Waiting Can Be Difficult (But it does get better)!

For most people, waiting isn’t exactly a cake walk. This is especially true if you’ve already had sex and are now making the change to hold off until you’re married.

Franklin and Good both agree that, at first, waiting can be very annoying because it feels like you’re thinking about “it” all the time. But eventually you’ll find that you’re going to have more time to work on yourself. What are some hobbies that you haven’t been into lately? How often are you reading your Bible and could you increase that activity? Instead of focusing on the thing that you can’t do, it’s a lot easier to focus on the things that you get to do with your time and thoughts. 

Rather than thinking of it as a ‘punishment’ or something you ‘have’ to do, it seems a lot better to get excited about the things you can accomplish, the relationships you can strengthen, and the relationship that’s going to be able to stand upon itself because it’s rooted in the right values and principles. But one thing that should be stressed, and I find it to be the most important is this: If you want to pursue the wait, do it for the right reasons!

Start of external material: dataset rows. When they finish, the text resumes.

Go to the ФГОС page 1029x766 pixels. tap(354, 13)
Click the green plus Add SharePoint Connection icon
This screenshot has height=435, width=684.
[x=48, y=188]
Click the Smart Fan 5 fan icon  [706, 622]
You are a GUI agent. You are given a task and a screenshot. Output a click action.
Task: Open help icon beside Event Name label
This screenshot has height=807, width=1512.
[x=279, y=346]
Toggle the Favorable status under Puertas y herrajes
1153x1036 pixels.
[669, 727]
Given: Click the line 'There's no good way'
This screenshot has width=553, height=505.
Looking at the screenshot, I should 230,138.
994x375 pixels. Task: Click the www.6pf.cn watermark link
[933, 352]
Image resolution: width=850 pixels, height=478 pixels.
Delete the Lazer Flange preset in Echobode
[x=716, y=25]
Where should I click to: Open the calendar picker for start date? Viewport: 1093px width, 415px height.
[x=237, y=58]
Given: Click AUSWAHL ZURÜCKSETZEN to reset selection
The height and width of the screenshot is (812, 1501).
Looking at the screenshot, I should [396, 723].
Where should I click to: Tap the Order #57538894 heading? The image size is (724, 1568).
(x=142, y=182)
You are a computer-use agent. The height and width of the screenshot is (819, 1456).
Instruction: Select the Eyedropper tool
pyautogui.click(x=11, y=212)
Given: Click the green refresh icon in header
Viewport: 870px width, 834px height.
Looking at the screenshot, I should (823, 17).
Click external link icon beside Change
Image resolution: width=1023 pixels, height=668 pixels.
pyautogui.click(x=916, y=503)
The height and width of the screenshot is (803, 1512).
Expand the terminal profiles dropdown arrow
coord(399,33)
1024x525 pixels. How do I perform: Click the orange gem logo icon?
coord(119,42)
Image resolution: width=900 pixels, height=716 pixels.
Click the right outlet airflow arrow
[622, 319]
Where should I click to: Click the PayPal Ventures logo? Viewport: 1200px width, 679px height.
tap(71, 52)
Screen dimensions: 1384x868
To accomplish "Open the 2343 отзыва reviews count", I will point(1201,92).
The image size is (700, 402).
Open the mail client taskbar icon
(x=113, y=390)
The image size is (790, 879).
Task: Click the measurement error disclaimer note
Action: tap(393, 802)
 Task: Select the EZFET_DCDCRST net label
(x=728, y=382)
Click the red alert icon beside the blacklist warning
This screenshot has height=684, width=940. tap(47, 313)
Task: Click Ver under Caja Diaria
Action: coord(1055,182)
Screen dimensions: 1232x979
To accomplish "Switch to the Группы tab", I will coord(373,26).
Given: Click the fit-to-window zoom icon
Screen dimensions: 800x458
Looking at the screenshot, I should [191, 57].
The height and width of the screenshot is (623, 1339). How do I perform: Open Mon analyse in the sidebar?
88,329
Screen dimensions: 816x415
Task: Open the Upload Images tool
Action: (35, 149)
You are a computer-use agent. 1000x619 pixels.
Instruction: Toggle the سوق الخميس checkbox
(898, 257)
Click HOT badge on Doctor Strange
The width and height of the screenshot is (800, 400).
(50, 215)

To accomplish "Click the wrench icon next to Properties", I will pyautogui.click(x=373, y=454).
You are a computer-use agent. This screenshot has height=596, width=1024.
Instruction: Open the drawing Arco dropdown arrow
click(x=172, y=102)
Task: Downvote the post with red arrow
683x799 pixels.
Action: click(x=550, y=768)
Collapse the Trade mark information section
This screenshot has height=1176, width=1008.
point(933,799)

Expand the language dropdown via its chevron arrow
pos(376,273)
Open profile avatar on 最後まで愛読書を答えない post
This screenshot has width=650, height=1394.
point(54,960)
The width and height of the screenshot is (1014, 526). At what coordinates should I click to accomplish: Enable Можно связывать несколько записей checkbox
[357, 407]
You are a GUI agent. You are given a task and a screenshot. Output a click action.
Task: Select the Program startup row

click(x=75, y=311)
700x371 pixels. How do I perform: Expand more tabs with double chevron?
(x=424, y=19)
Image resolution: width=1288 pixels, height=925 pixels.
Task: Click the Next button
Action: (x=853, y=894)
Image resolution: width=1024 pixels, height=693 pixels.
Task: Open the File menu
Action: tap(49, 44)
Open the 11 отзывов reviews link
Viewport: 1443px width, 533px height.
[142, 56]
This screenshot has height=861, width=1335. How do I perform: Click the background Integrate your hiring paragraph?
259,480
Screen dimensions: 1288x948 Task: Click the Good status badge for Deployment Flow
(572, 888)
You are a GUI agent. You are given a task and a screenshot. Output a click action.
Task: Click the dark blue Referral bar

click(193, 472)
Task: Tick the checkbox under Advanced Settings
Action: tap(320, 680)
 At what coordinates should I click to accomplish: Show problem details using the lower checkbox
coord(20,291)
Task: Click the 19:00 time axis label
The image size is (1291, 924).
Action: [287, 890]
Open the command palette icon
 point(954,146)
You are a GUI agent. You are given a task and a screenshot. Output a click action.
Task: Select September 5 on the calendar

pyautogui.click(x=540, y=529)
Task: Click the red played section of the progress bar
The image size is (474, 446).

What is the Right Reason? 

This may vary from person to person, but all I know is this: if you are waiting because of external pressure and reasoning, then you’re much more likely to view it as a punishment. Waiting has to be a choice that you make for yourself. For some people it is based on spiritual beliefs, and for others there may be more ordinary reasons such as personal satisfaction, the opportunity to focus on one’s goals, etc. Whatever the reason may be, it just has to be rooted in your own decision.

When I spoke with a close friend who has been steadfast in her waiting, she let me know that when she first made a promise to wait (at age 13 mind you) it was very much brought about by external pressure as well as fear put into her mind by elders. For her, this led her to believe a distorted view of what sex actually is. She became fearful in pursuing relationships because her family made her out to believe that every boy will only want ‘one thing’ from her. So, like a lot of people in her situation, she ended up rebelling…pretty hard. But as she grew older and realized that she  wasn’t feeling satisfied with herself, and even heavily disappointed in herself, she decided on her own terms to start waiting again. When she described this experience to me, she noted how free, liberated, and at peace she felt when she came to the decision herself to begin waiting. How she was able to focus more on The Word, rediscover herself, and begin to develop an understanding of healthy relationships (both romantic and platonic).

In any case, I feel that sex and relationships are a topic that aren’t discussed enough in the Christian community, or at least not in the correct way. It’s my personal belief that waiting would be much less of a taboo among Christian believers (because yes, not all of us are on the same page on this one) if we could just sit and have this conversation.